I'm not really sure how important multi-thread performance is on a phone. My guess is: not very much. With desktops even games can rarely use more than 2-3 cores.

For iPads it's time for Apple to take their SOC prowess to extremes and fiinally intro a quad core Ax SOC that obliterates the competition. We need ludicrously excess power to spark development of the next killer iPad app - an app that cannot be duplicated on Android because their hardware is impotent.
 
Crushes other smartphones on single thread performance. Gets crushed on multi-thread performance.

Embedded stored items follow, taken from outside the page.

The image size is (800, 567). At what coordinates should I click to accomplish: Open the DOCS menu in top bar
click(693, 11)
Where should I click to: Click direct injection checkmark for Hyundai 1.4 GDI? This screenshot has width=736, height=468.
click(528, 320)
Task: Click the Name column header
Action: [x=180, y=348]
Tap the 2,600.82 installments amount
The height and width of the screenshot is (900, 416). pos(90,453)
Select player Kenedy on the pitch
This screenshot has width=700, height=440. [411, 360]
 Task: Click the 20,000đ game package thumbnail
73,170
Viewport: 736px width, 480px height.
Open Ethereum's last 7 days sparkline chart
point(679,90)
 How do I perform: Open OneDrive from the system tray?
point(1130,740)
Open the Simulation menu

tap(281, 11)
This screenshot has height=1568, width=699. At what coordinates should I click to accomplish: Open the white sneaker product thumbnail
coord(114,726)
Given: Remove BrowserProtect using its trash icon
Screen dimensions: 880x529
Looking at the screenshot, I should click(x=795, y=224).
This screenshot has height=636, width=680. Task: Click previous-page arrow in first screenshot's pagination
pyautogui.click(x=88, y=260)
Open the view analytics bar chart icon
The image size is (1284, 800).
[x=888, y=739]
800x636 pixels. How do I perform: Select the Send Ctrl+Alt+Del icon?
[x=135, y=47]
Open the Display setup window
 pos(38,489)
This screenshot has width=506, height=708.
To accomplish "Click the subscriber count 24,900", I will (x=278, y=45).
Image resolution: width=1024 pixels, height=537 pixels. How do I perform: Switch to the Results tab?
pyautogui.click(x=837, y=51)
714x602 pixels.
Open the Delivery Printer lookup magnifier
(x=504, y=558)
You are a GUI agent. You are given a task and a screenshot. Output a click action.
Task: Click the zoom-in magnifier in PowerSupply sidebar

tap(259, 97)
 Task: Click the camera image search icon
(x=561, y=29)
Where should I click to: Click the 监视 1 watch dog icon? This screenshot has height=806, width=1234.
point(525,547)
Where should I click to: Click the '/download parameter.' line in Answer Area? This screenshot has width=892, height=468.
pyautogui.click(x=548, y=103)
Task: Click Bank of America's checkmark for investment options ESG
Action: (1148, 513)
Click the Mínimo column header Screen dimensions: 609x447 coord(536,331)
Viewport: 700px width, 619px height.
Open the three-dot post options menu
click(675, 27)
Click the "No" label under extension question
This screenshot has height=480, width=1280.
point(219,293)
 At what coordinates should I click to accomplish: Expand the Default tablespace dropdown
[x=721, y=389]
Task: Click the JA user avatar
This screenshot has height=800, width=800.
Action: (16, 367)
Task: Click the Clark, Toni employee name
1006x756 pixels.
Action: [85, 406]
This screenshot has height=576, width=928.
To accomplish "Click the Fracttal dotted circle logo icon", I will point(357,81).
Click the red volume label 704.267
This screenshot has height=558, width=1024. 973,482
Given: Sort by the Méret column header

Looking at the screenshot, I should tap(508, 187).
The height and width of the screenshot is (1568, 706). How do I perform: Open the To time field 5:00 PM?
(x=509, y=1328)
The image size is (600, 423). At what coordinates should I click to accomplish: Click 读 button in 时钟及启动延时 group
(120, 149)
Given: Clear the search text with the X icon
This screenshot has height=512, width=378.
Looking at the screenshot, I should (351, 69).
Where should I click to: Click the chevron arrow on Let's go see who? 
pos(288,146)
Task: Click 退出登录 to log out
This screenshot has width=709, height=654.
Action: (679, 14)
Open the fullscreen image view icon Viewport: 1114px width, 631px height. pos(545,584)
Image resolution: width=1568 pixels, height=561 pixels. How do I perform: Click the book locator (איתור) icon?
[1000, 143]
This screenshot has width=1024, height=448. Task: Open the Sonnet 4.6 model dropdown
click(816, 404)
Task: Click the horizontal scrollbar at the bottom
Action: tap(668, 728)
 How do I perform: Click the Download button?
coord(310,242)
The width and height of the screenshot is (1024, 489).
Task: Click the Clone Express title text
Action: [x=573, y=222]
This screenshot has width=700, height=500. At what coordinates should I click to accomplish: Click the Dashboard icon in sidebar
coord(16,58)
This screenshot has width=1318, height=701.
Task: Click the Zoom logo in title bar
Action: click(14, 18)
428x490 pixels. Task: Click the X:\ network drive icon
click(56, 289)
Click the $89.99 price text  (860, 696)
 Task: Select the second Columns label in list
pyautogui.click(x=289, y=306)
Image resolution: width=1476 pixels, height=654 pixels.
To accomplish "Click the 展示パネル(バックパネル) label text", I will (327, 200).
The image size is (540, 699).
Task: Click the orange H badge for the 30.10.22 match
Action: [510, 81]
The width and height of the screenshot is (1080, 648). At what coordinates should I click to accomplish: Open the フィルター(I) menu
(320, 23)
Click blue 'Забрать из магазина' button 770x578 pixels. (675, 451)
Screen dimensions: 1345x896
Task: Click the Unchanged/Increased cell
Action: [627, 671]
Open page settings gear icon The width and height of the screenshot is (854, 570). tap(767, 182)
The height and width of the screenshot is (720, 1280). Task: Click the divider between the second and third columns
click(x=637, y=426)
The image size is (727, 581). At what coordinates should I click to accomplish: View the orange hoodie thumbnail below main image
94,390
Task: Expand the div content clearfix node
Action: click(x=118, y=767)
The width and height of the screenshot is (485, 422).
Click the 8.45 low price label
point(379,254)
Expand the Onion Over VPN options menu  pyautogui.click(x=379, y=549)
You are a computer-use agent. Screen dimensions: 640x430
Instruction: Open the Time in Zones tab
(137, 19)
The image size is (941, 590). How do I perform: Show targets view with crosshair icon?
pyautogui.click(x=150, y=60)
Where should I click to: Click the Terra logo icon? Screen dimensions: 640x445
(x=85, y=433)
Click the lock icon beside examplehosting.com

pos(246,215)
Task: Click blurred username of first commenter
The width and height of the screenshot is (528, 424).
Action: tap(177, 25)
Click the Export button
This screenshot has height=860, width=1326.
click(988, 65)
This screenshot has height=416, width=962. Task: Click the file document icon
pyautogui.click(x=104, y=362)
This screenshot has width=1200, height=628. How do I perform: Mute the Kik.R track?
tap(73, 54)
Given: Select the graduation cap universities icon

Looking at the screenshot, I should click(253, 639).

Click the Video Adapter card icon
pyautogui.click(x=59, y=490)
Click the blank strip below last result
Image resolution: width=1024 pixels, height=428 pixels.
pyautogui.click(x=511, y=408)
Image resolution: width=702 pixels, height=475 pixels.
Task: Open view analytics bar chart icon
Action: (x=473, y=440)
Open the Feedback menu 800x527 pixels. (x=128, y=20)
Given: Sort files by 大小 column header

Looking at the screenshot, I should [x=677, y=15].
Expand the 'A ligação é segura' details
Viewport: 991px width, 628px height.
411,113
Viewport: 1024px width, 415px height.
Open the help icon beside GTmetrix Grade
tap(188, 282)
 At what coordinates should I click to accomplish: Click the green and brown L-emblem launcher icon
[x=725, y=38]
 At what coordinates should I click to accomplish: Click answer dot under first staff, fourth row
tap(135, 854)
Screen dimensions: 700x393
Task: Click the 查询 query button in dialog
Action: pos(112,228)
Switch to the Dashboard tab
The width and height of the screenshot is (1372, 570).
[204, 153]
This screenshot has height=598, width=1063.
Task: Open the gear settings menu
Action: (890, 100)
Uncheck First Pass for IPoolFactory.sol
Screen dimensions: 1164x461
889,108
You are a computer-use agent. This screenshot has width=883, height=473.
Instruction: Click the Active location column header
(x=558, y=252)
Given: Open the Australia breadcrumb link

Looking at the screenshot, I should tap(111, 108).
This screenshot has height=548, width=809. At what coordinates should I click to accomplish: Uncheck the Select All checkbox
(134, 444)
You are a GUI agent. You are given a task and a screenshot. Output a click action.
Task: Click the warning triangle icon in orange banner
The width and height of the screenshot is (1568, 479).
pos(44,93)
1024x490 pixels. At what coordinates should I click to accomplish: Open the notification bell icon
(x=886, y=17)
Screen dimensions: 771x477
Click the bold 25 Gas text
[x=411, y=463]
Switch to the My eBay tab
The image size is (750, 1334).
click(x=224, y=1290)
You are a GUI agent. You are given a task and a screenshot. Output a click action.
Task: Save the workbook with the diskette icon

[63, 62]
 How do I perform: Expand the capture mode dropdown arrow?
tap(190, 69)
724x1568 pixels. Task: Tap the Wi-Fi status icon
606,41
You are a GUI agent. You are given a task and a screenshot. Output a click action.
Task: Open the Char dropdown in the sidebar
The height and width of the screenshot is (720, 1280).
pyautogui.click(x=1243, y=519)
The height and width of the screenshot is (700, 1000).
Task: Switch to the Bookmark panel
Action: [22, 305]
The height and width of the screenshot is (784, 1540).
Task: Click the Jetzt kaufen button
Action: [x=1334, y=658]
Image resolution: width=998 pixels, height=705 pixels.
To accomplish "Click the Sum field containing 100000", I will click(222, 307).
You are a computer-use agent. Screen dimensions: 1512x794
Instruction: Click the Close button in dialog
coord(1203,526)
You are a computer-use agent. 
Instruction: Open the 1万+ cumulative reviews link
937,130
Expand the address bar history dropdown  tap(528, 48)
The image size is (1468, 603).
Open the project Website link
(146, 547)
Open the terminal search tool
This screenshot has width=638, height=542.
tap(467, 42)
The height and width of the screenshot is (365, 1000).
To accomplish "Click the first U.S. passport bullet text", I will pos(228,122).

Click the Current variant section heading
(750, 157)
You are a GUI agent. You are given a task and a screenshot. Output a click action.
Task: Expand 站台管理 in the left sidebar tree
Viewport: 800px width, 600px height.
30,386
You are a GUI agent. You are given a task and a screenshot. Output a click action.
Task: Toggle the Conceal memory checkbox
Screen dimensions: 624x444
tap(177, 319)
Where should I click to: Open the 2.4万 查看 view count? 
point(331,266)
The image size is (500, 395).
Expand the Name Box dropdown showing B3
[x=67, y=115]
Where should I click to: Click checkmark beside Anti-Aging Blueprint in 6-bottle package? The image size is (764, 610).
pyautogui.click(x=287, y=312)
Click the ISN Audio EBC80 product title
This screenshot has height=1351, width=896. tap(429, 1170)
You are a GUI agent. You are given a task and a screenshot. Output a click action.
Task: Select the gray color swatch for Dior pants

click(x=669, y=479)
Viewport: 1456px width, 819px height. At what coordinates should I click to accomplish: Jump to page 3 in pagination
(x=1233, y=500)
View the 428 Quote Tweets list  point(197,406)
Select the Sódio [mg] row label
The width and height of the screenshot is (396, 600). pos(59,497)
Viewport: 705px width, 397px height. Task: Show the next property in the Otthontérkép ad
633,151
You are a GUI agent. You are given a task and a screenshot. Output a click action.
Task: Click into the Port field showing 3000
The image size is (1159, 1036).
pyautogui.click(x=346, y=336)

I'm not really sure how important multi-thread performance is on a phone. My guess is: not very much. With desktops even games can rarely use more than 2-3 cores.

For iPads it's time for Apple to take their SOC prowess to extremes and fiinally intro a quad core Ax SOC that obliterates the competition. We need ludicrously excess power to spark development of the next killer iPad app - an app that cannot be duplicated on Android because their hardware is impotent.

It doesn't really get crushed in multithread, even with 6 less cores.
Considering AMD bested Intel in Multi core for a long time, we all know how multi core is "important" to actual real world apps on a desktop. On a mobile phone, its actually next to useless cause very few apps use all the cores efficiently.
For god's sake, the OS itself doesn't even use these cores efficiently as Safari on the Iphone creams any other browser on Android! let alone a random app.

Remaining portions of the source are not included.